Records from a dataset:
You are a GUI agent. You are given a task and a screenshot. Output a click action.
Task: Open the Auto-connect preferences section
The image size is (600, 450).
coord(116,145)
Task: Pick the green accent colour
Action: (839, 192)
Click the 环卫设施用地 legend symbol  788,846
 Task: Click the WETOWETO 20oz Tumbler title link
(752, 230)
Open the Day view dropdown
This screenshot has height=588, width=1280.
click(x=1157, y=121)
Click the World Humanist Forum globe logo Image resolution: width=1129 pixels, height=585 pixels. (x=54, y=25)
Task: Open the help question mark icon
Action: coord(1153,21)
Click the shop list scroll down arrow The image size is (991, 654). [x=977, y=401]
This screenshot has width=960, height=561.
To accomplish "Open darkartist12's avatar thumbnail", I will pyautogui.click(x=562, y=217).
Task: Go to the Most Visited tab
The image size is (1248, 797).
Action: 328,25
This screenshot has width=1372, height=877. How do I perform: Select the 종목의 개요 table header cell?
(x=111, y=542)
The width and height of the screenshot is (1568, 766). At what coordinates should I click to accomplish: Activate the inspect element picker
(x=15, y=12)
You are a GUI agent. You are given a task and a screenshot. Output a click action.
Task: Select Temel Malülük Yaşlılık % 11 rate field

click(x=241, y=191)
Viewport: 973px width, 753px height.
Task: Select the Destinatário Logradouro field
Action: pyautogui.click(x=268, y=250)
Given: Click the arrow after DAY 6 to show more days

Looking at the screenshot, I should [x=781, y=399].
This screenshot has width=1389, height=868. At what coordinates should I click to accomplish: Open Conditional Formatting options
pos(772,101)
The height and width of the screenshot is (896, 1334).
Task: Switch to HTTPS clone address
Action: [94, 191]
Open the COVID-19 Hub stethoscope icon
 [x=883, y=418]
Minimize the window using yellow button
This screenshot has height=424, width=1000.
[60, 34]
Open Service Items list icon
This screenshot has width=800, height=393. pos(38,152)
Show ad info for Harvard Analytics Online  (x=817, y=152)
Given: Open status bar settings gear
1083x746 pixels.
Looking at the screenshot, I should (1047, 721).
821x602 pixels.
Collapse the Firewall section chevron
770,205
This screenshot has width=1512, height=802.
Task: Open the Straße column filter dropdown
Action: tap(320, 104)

» **How to complete this task**
Set down the lines from the one with "Given: Open status bar settings gear" through the end of the data above. Keep each exactly as written and add no other line.

» **Exercise response**
Given: Open status bar settings gear
1083x746 pixels.
Looking at the screenshot, I should (1047, 721).
821x602 pixels.
Collapse the Firewall section chevron
770,205
This screenshot has width=1512, height=802.
Task: Open the Straße column filter dropdown
Action: tap(320, 104)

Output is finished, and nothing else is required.